Content: Blog

Scaling the peaks of Hacker News

Daniele Procida

Aug. 19, 2016

Divio Aldryn Cloud - Scaling the Peaks of Hacker News

In recent months, we’ve found ourselves at the very top of Hacker News a few times. It’s impossible to know when it’s going to happen, but every so often interest gathering around something we have done or written will send it climbing to the top of first page - the first thing that a few hundred thousand daily programmer visitors will read about, and visit.

On those days, our web analytics graphs redraw all their vertical scales, and look like the fantasies of a sadist planning a mountain stage in a bicycle race.

It’s fun to have 15 minutes (or 24 hours) of Internet fame, and it also gives your web servers a good workout - a nice real-life performance test. We can watch the requests pour in, and the load balancers responding. As the traffic continues to climb, we see the system scaling to meet demand, launching more application instances - two, four, eight or even more - so that response times remain exactly the same, no matter how many requests we receive each second.

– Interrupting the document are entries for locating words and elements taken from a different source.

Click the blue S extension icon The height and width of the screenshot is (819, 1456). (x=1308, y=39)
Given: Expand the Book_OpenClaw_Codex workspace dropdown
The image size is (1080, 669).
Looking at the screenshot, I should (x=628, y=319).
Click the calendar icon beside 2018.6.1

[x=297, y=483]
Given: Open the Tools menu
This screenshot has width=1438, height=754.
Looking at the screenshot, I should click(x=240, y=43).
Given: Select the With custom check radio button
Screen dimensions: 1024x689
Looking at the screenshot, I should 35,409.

Response times remain low despite the climbing load

 

Business as usual

Our website is hosted, just like our customers’ sites, on our Aldryn Cloud platform. Aldryn was made for this - if it failed to meet this kind of demand, that would be embarrassing indeed.

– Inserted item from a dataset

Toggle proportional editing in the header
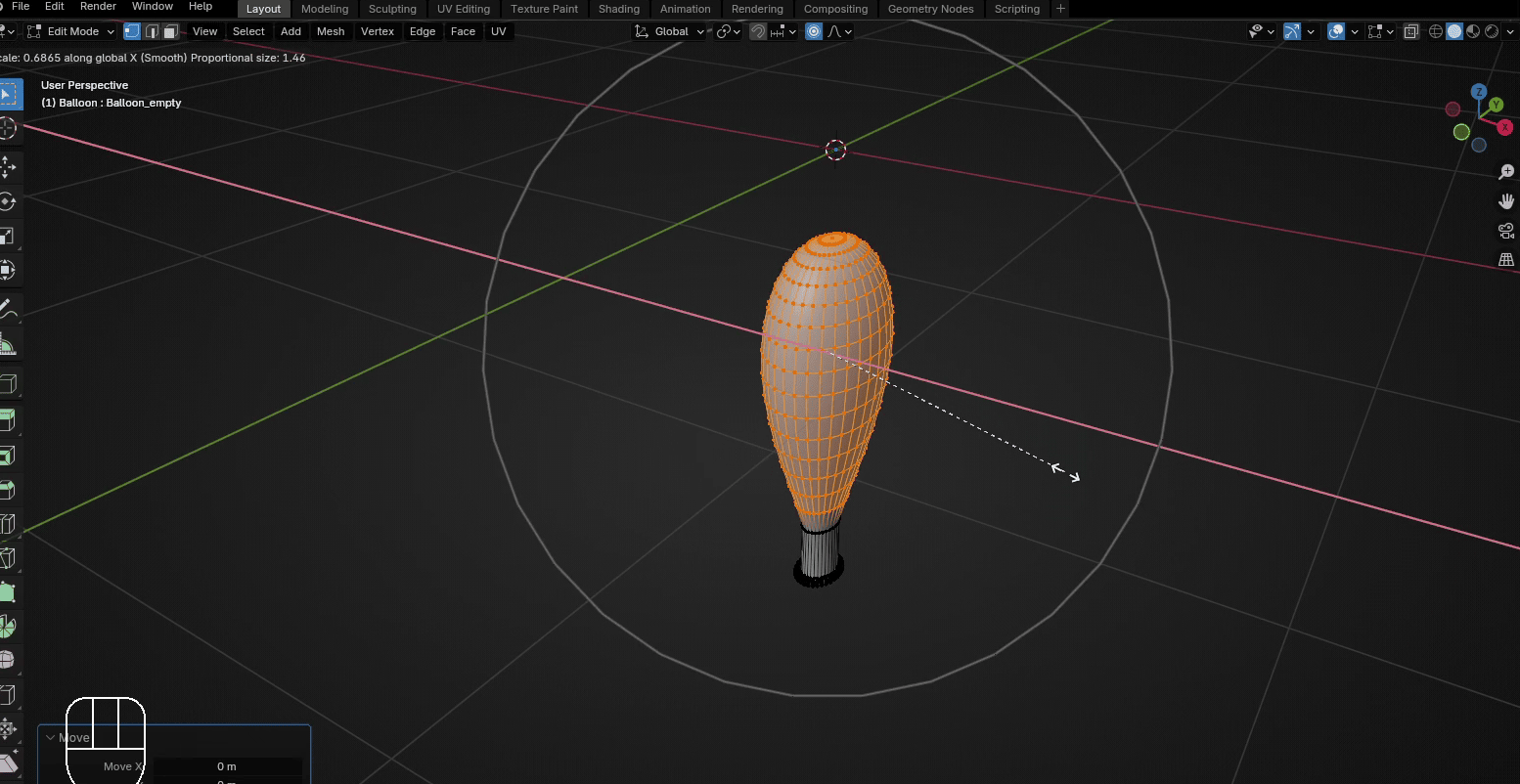Screen dimensions: 1520x784 [x=814, y=31]
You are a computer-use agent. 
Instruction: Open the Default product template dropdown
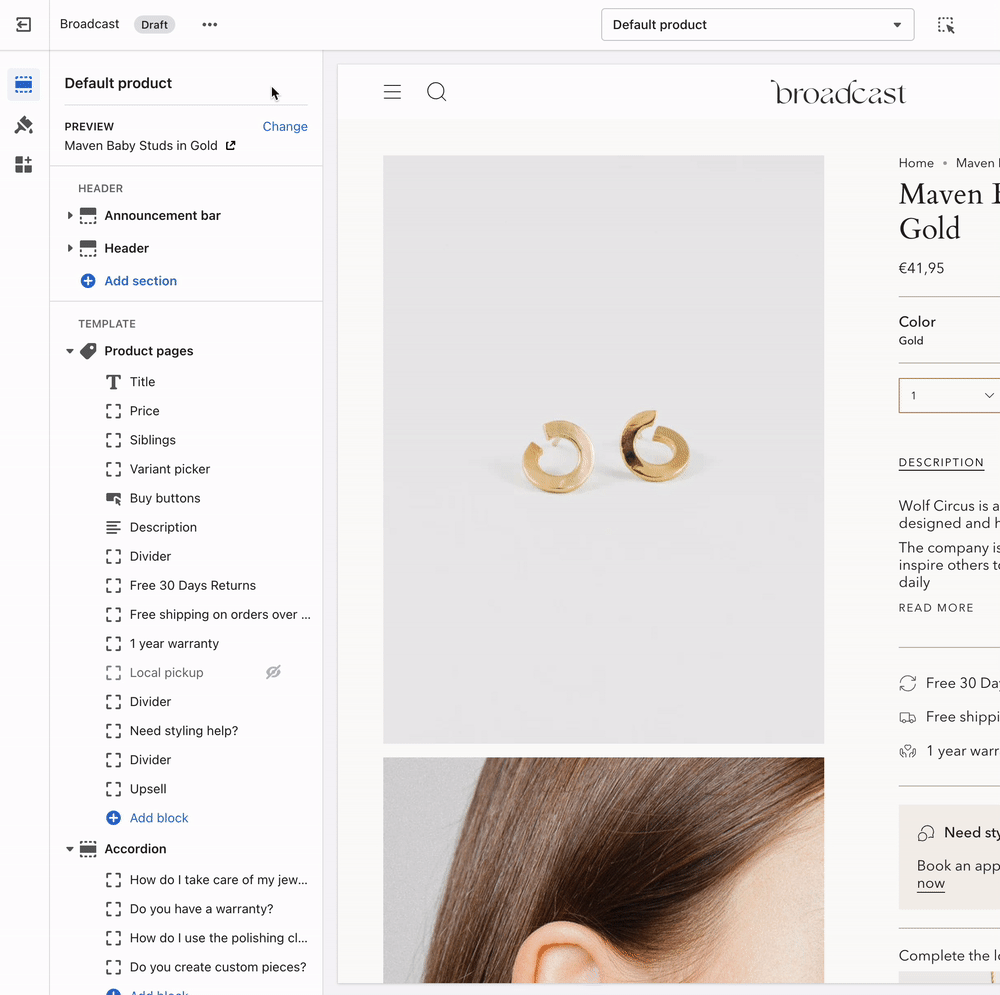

A platform like Aldryn is expected to be able to ramp up resource allocations smoothly and automatically to meet anything that’s thrown at the websites its hosts, even if the traffic it receives multiplies hundreds or thousands of times over just a couple of hours, and to scale back down again afterwards, because after all, these resources cost money.

So in a way, even a day out on Hacker News is just business as usual, as far as handling web traffic is concerned. Automatic, flexible and massively scalable hosting is now what people expect by default.

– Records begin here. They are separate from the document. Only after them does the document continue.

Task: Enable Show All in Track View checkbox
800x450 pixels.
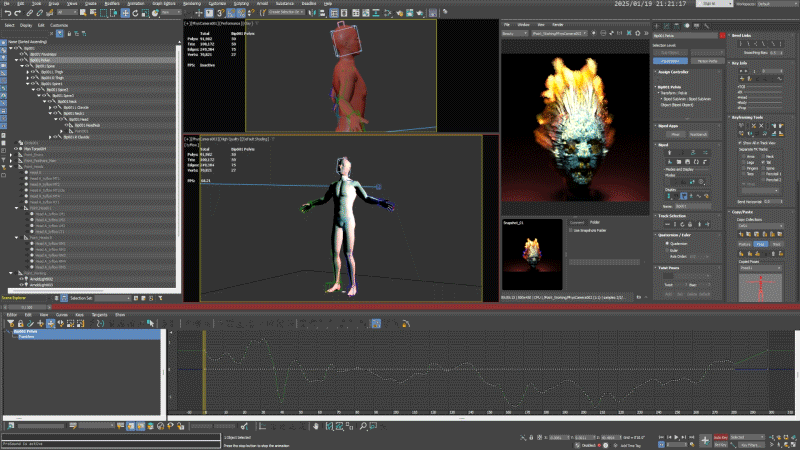Action: (741, 144)
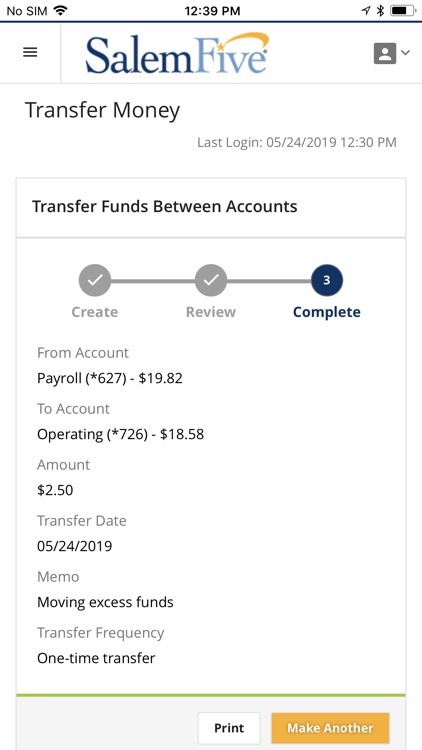Select the Review step label
Image resolution: width=422 pixels, height=750 pixels.
pos(211,312)
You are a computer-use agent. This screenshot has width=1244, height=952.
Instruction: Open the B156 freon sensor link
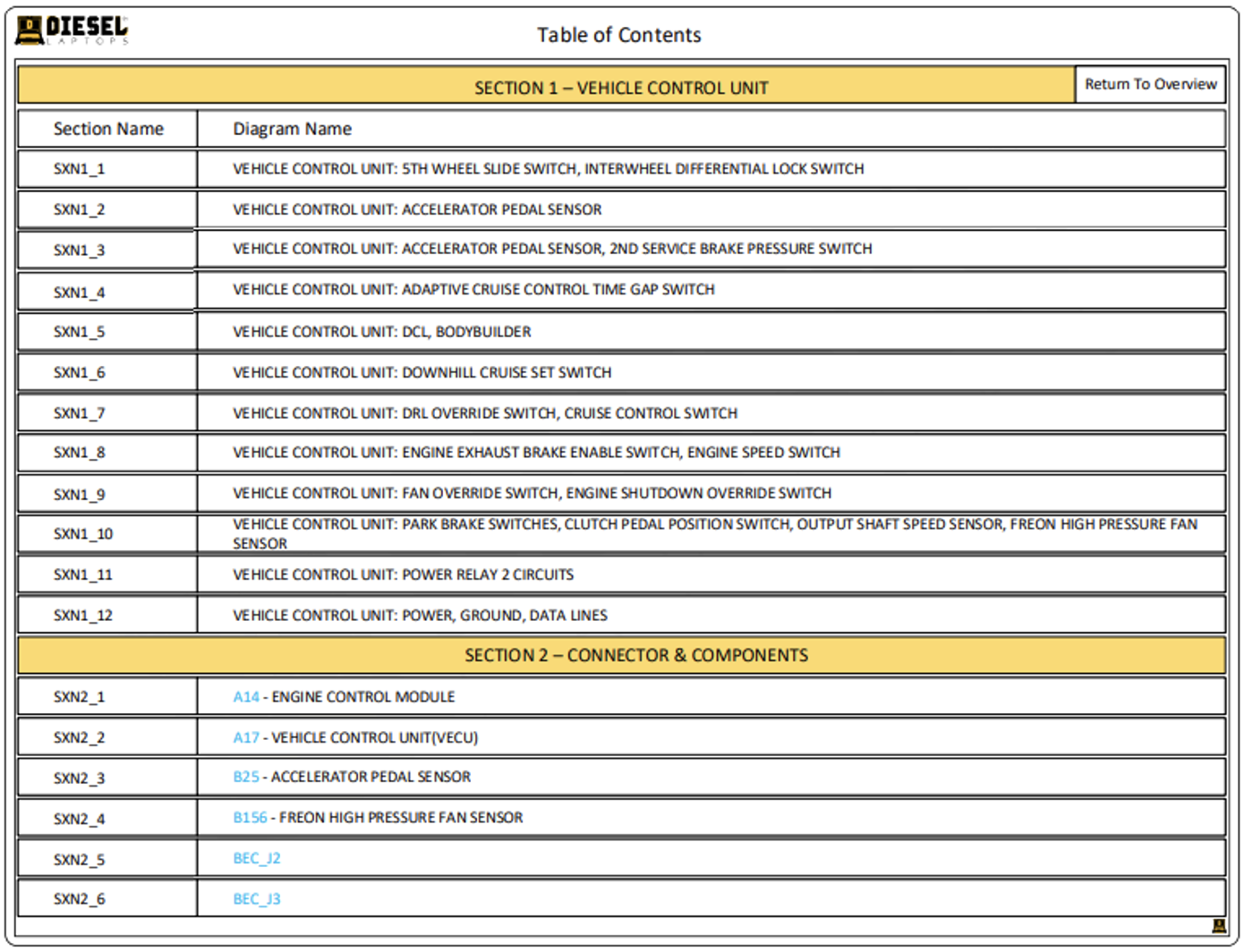coord(250,817)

A thousand new websites in four hours

Sometimes, however, what gets to pole position on Hacker News doesn’t just send more visitors to our website to read a news item. If the news item is about a major new release of django CMS for example, it will invite readers to try out a new demo, and often a very large proportion of our visitors will take up the invitation.

A django CMS live demo isn’t just a few pages on our website. Each instance is a new installation, a complete system. They are containerised Ubuntu systems running in Docker, and each one has to be deployed. A deployment creates new Docker containers, building each from standard and custom images, and finally hooking it into our deployment architecture so that the django CMS instance it hosts can be made available on the web.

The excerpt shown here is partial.